◆ **SOURCE EXCERPT**:

%%

- Genre: Reality competition
- Presented by: Amy Poehler; Nick Offerman;
- Judges: Dayna Isom Johnson; Simon Doonan;
- Country of origin: United States
- Original language: English
- No. of seasons: 3
- No. of episodes: 22

Production
- Executive producers: Amy Poehler; Nick Offerman; Brooke Posch; Nicolle Yaron; Dave Becky; Pip Wells; Anthony Dominici;
- Production companies: Universal Television Alternative Studio Paper Kite Productions 3 Arts Entertainment Open 4 Business Productions

Original release
- Network: NBC
- Release: July 31, 2018 – August 26, 2021

Related
- Baking It

= Making It (TV series) =

American reality competition

Making It is an American reality competition television series, co-hosted by Amy Poehler and Nick Offerman. The series aired from July 31, 2018, to August 26, 2021, on NBC.

The show features craftspeople skilled in different media competing to be named the "Master Maker" and win $100,000. Each week, competitors make two handmade projects—a "Faster Craft" and a "Master Craft." The winner of each challenge earns a patch. For the Faster Craft, makers have three hours to create an item. For the Master Craft, they have a longer time to create a more elaborate themed collection. At the end of every episode, one person is sent home based on their performance in the Master Craft.

==Cast==
===Hosts===
- Amy Poehler
- Nick Offerman

===Judges===
- Dayna Isom Johnson
- Simon Doonan

===Shop Master===
- Jimmy DiResta

===Contestants===

====Season 1====

| Name | Age | Occupation | Residence |
|---|---|---|---|
| Amber Kemp-Gerstel | 37 | Craft Blogger | Miami, Florida |
| Billy Kheel | 43 | Felt Artist | Los Angeles, California |
| Jeffery "Jeff" Rudell | 54 | Paper Crafter | New York, NY |
| Jemma Olson | 60 | Hodge Podge Crafter | Rockwall, Texas |
| Joanna "Jo" Gick | 37 | Interior Designer | Chandler, Arizona |
| Khiem Nguyen | 28 | Woodworker | Austin, Texas |
| Nicole Sweeney | 31 | Woodworker | San Francisco, California |
| Robert Mahar | 46 | Designer and Maker | Los Angeles, California |

====Season 2====

| Name | Occupation | Residence | Ref. |
| Ashley Basnight | Woodworker | Norman, Oklahoma |  |
| Aspen Vo Hasse | Calligrapher | San Francisco, California |
| Eagan Tilghman | Costume Designer and Puppet Maker | Meridian, Mississippi |
| Floyd Davis | Installation Artist | Los Angeles, California |
| Jamie Hudson | Maker | Portland, Oregon |
| Jessie Bearden | Multi-disciplinary Artist and Portraitist | New York, New York |
| Justine Silva | Interior and Spatial Designer, and Window Installation Artist | Los Angeles, California |
| Lilly Jimenez | DIY Blogger and Balloon Artist | Miami, Florida |
| Matt Kawika Ortiz | Muralist | Honolulu, Hawaii |
| Rebecca Propes | Interior Designer | Gilbert, Arizona |

====Season 3====

| Name | Occupation | Residence |
|---|---|---|
| Adam Kingman | Industrial Designer | Glenbrook, Nevada |
| Becca Barnett | Taxidermist | Charleston, South Carolina |
| Blake McFarland | Sculptor | Clovis, California |
| Chelsea Andersson | Miniaturist | Mill Valley, California |
| Gary Herd | Woodworker and Muralist | Waldport, Oregon |
| Jess Lamworth | Sculptor | Phoenix, Maryland |
| Kara Walker | Custom Fabricator | Orcutt, California |
| Kaviya Ravi | Display Artist | Louisville, Kentucky |
| Maria Antoinette | Content Creator | Knoxville, Tennessee |
| Melañio Gomez | Prop Stylist | San Francisco, California |

==Production==

Promotional poster

On March 28, 2017, it was announced that NBC had straight-to-series ordered the unscripted "Crafts Competition Reality Series" with the working title, The Handmade Project from Amy Poehler's Paper Kite Productions. It was also announced that it would be hosted by Poehler and Nick Offerman.

%%

◆ **EXTRACTED DATA**:
%%

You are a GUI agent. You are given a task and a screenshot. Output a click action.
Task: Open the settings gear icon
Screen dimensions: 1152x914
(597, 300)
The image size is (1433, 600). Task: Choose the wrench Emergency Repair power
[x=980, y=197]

%%
%%

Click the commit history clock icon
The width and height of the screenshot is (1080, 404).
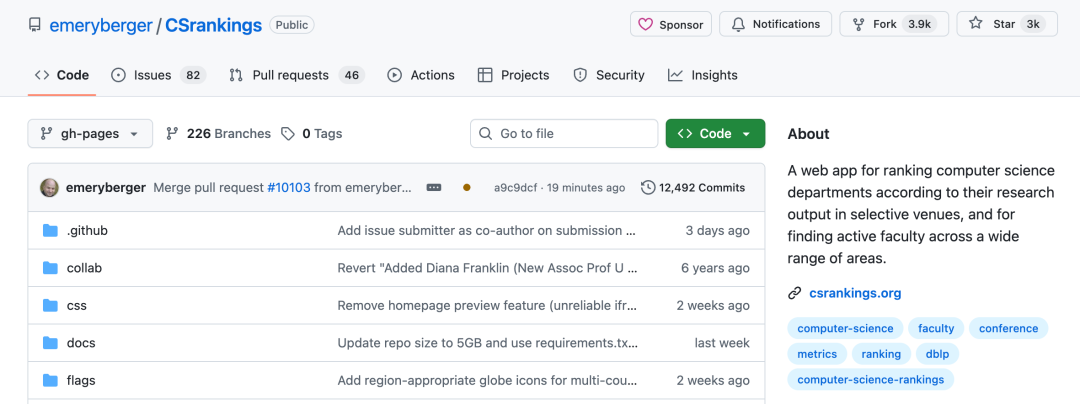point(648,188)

%%

◆ **EXERCISE INSTRUCTIONS**:
a - Transcribe the Making It article between "Original release" and "2021, on NBC.", inclusive.
b - Summarize the Making It article in two sentences.
You can do the work here without the entries.

◆ **PER-TASK OUTPUTS**:
a -
Original release
- Network: NBC
- Release: July 31, 2018 – August 26, 2021

Related
- Baking It

= Making It (TV series) =

American reality competition

Making It is an American reality competition television series, co-hosted by Amy Poehler and Nick Offerman. The series aired from July 31, 2018, to August 26, 2021, on NBC.

b - Making It is an American reality competition series co-hosted by Amy Poehler and Nick Offerman that aired on NBC from July 31, 2018, to August 26, 2021. Craftspeople compete to be named "Master Maker" and win $100,000 by making a Faster Craft and a Master Craft each week, and at the end of every episode one person is sent home based on the Master Craft.